In Lam (2021), we supplemented a standard convolutional neural network (CNN; upper left) with an attention mechanism (upper right) to identify imaging regions and features within them that can make predictions for an individual patient (here estimating their age, and AD diagnosis). Trained on diverse AD biobanks, automated AI-driven feature discovery is also now being tested for identifying brain signatures associated with AD genomic risk signatures.

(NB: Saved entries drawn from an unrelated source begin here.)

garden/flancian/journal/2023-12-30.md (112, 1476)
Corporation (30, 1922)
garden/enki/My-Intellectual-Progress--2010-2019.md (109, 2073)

The second approach, developed by Dr. Davatzikos and his laboratory (Bashyam 2020) was trained on a large cohort of the adult lifespan, and was tested in various cross-validation paradigms. Critically, that study revealed that both very tight and very loose brain age models produce suboptimal clinical value, when it comes to using brain age as a disease related biomarker
The Shen lab (U Penn) pioneered the application of a causal mediation model for AD imaging genetics studies, which can detect features in brain scans that mediate the effect of polygenic AD risk on clinical outcomes. In Eng et al. 2020, they performed a polygenic mediation analysis in an amyloid imaging genetic study of AD, and identified multiple imaging mediators linking genetic variants and polygenic risk scores (PRS) to AD outcomes. In the AI4AD initiative, the same strategy will be used to prioritize and identify imaging biomarkers (e.g., multimodal MRI and PET measures) that can best explain the association between sets of genetic variants and standard measures of clinical disease burden. This method will be integrated with deep learning to detect biomarker patterns in brain scans that mediate (explain) effects of specific sets of genomic features on clinical disease burden, enabling disease subtyping and genome-to-brain mapping to understand previously unknown effects of risk genes and deconvolute mechanistic complexity of the AD phenotypic outcomes.
The Jun Lab (Boston University) is building a bioinformatics system that encodes and learns from results from genomics (ADSP and other GWAS data) and multi-omics studies of AD risk as well as imaging and fluid biomarkers to determine relations between druggable targets, genomic patterns, and signature profiles – including transcriptomic, proteomic, methylomic, and metabolomic data – and multimodal brain imaging. Leading our AI4AD Drug Repurposing Core, which is coordinated with ADSP Functional Genomics efforts including AMP-AD, Dr Jun’s team has been adding existing data from drug informatics databases to her PSBO system (relating predictors, signatures, biomarkers, and outcomes; ) to identify and prioritize drug candidates by storing information on their known effects on biomarkers.